Expediting telehealth use in clinical research studies: recommendations for overcoming barriers in North America

Anna Naito 1, Anne-Marie Wills 2, Thomas F Tropea 3, Adolfo Ramirez-Zamora 4, Robert A Hauser 5, Davide Martino 6, Travis H Turner 7, Miriam R Rafferty 8,9, Mitra Afshari 10, Karen L Williams 11, Okeanis Vaou 12, Martin J McKeown 13, Letty Ginsburg 14, Adi Ezra 15, Robert Iansek 16, Kristin Wallock 1, Christiana Evers 1, Karlin Schroeder 1, Rebeca DeLeon 1, Nicole Yarab 1, Roy N Alcalay 17, James C Beck 1,18,
PMCID: PMC8041858  PMID: 33846349

Abstract

Despite data supporting the rapid adoption of telehealth in the delivery of clinical care in North America, the implementation of telehealth visits in clinical research studies has faced critical barriers. These challenges include: (1) variations in state licensure requirements for telehealth; (2) disparities in access to telehealth among disadvantaged populations; (3) lack of consistency among individual Investigational Review Boards (IRBs). Each barrier prevents the systematic conversion of research protocols to include telehealth visits. The Parkinson’s Foundation and members of the Parkinson Study Group submit this Comment to highlight current challenges to implementing telehealth visits for clinical research studies. Our objective is to provide a consensus statement emphasizing the urgent need for regulators to standardize adoption of telehealth practices and to propose recommendations to reduce the burden for implementation in existing research study protocols.

Subject terms: Conferences and meetings, Clinical trials


Clinical research studies in the United States (US) came to an abrupt halt in March 2020, due to the COVID-19 pandemic. This momentous event caused shifts in the delivery of clinical care, resulting in adoption of technology-based solutions including the use of virtual visits via audiovisual tele-conferencing, or telehealth. However, this adoption was not as seamless for clinical research studies that aimed to convert in-person study visits to telehealth.
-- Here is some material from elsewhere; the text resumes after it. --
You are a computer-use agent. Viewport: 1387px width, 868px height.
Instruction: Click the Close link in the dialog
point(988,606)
This Comment summarizes a panel discussion on the use of telehealth for clinical research held during the August 2020 joint annual meetings of the Parkinson’s Foundation Center of Excellence Leadership Conference and the Parkinson Study Group Annual Meeting, which convened 396 leading global healthcare professionals in the movement disorders neurology field. The authors of this Comment represent attendees of the joint meeting and a wide range of perspectives from leading Movement Disorder neurologists, healthcare professionals, clinical study coordinators, Parkinson’s Foundation, and patient advocates.

A recent survey administered between May 13 and June 11, 2020 among People with Parkinson’s disease (PwP) through the mailing lists of the Parkinson’s Foundation and Columbia University Parkinson’s Disease Center of Excellence reported that among the 1342 respondents, only 131 PwP (9.7%) had used telehealth services to receive clinical care prior to the COVID-19 pandemic1. In contrast, 63.5% of PwP (852/1342) reported having used some form of telehealth service during the COVID-19 pandemic (up to June 11, 2020). Among those who had utilized telehealth services during the pandemic, 46% responded that they would prefer to continue using telehealth to receive care post-pandemic1. The rapid adoption of telehealth services to deliver clinical care is supported by both the healthcare practitioners and the Parkinson’s disease (PD) community and demonstrates feasibility to deploy these services effectively.
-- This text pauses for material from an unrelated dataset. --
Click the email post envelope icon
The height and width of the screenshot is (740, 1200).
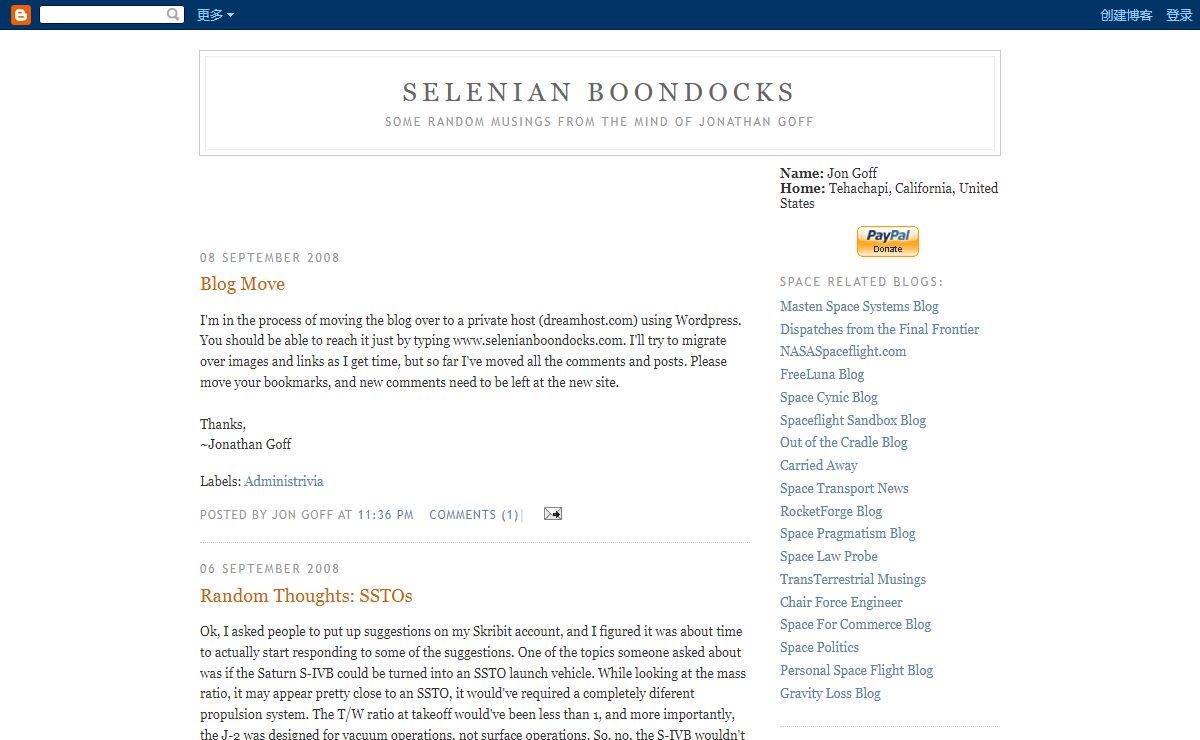tap(552, 514)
Similar to clinical care, PwP are interested in remote clinical research when available. For example, Tarolli et al. reported that in a sub-study of the multi-center, phase 3 STEADY PD III trial, 95% of participants completed remote video visits2. Furthermore, the majority of participants (over 75%) expressed increased likelihood to participate in future clinical research studies if some visits could be conducted remotely2. These results indicate a desire among research participants for telehealth utilization and underscores its value for clinical research studies.

Similarly, patient satisfaction for telehealth utilization in Canada has been high and encouraging. There is evidence suggesting that up to 80% of PD patients in some rural areas of Canada, such as Interior British Columbia, would prefer access to telehealth for follow-up neurologist appointments, mainly due to cost and difficulty of travel3. Although similar evidence has not been reported specifically for research visits, it is likely that this preference would be consistent, thus indicating the need for a systematic implementation plan at a national, and ideally, global scale.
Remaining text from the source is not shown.